### EXERCISE PROMPT
Your copy should hold every record verbatim and none of the pictures.

[Stored data entries]
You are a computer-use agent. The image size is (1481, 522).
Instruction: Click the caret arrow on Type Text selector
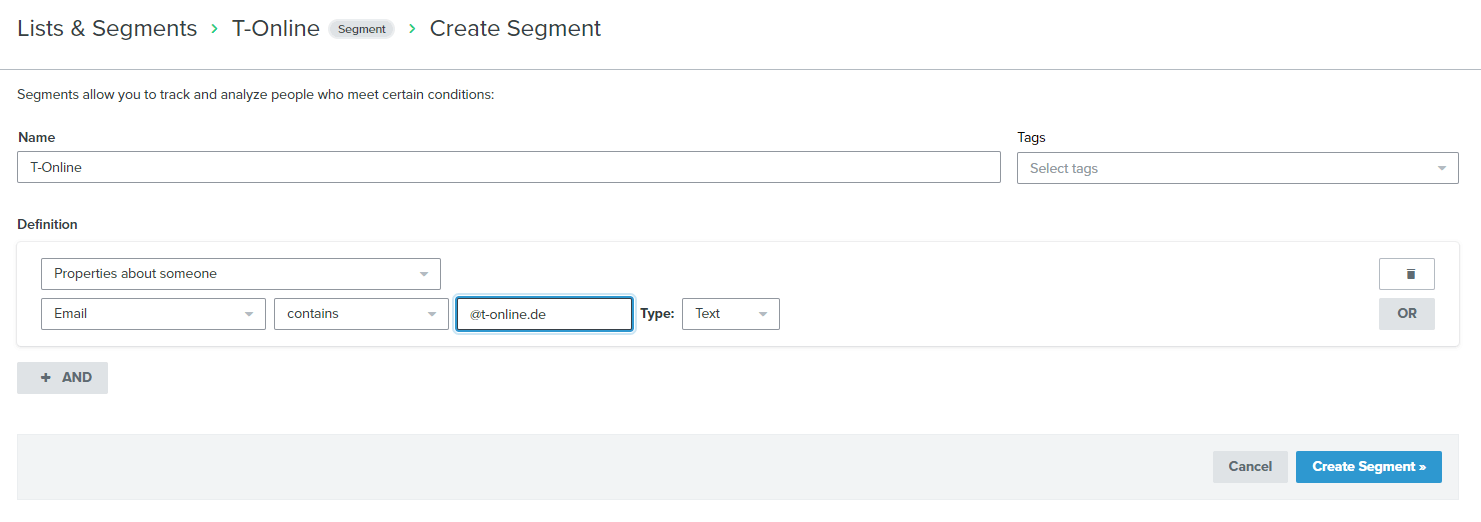763,314
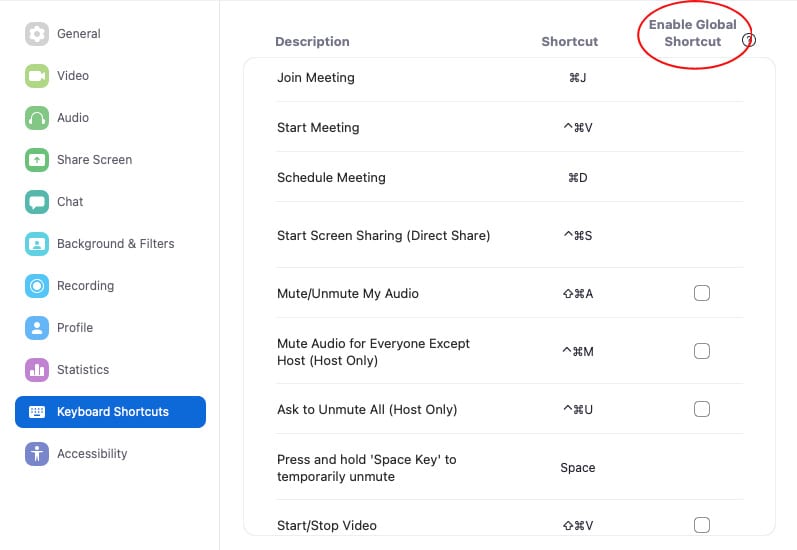Switch to Keyboard Shortcuts tab

(110, 412)
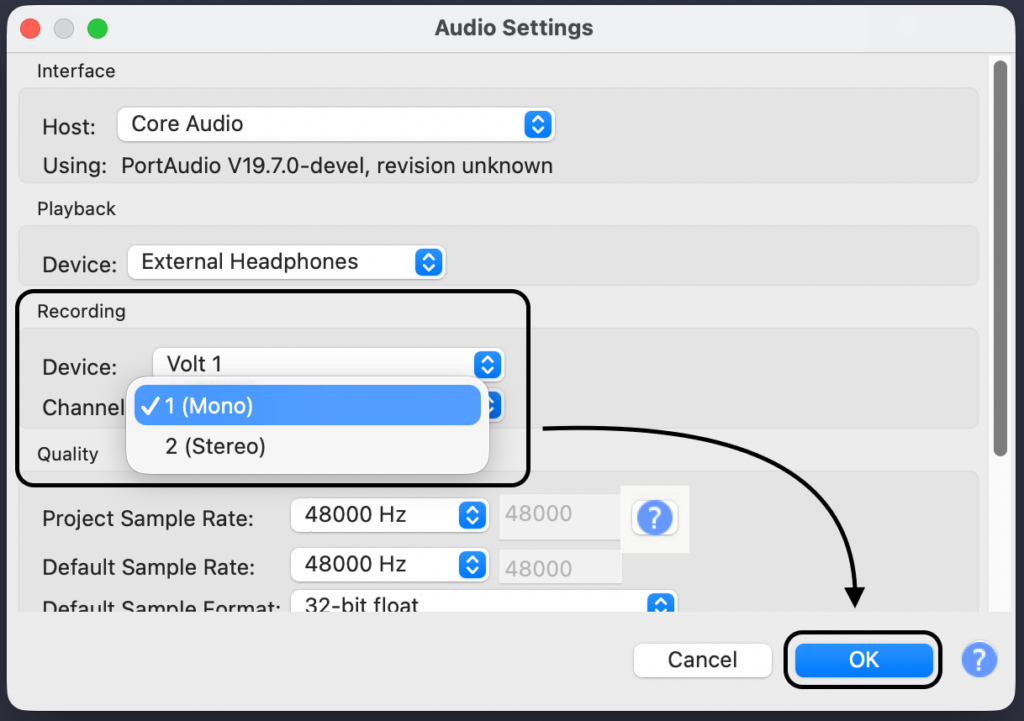Open the Playback Device External Headphones dropdown

[x=285, y=263]
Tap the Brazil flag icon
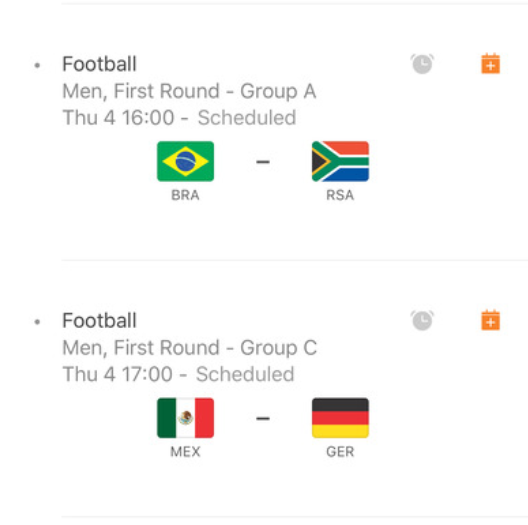This screenshot has height=525, width=528. click(186, 161)
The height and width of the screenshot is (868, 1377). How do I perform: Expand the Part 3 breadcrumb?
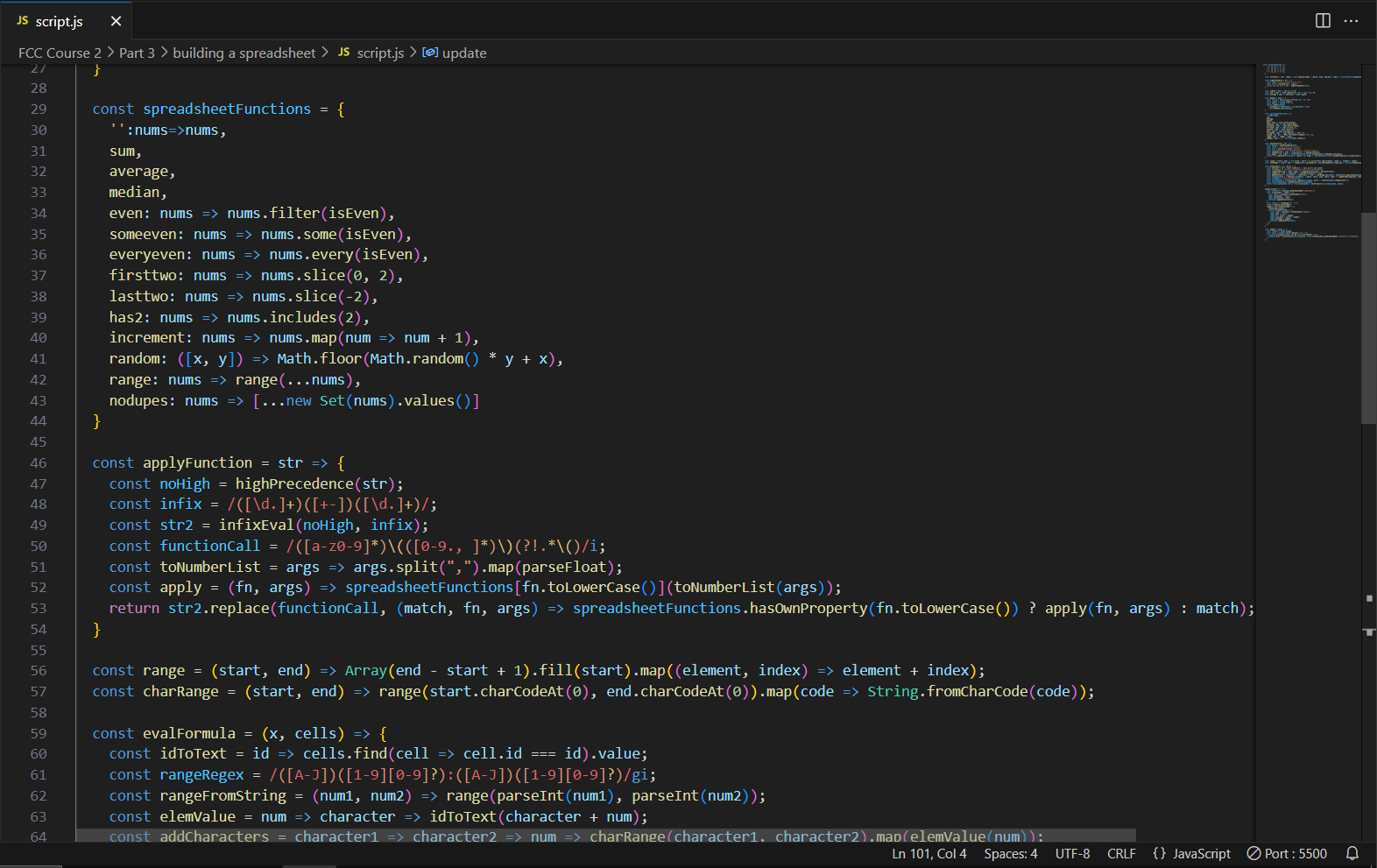click(x=137, y=53)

### ANSWER AREA
You are a computer-use agent. The image size is (1481, 522).
Instruction: Click the caret arrow on Type Text selector
763,314
Switch to Keyboard Shortcuts tab

(110, 412)
Open the Playback Device External Headphones dropdown

[x=285, y=263]
Tap the Brazil flag icon
This screenshot has height=525, width=528. click(186, 161)
The height and width of the screenshot is (868, 1377). How do I perform: Expand the Part 3 breadcrumb?
click(x=137, y=53)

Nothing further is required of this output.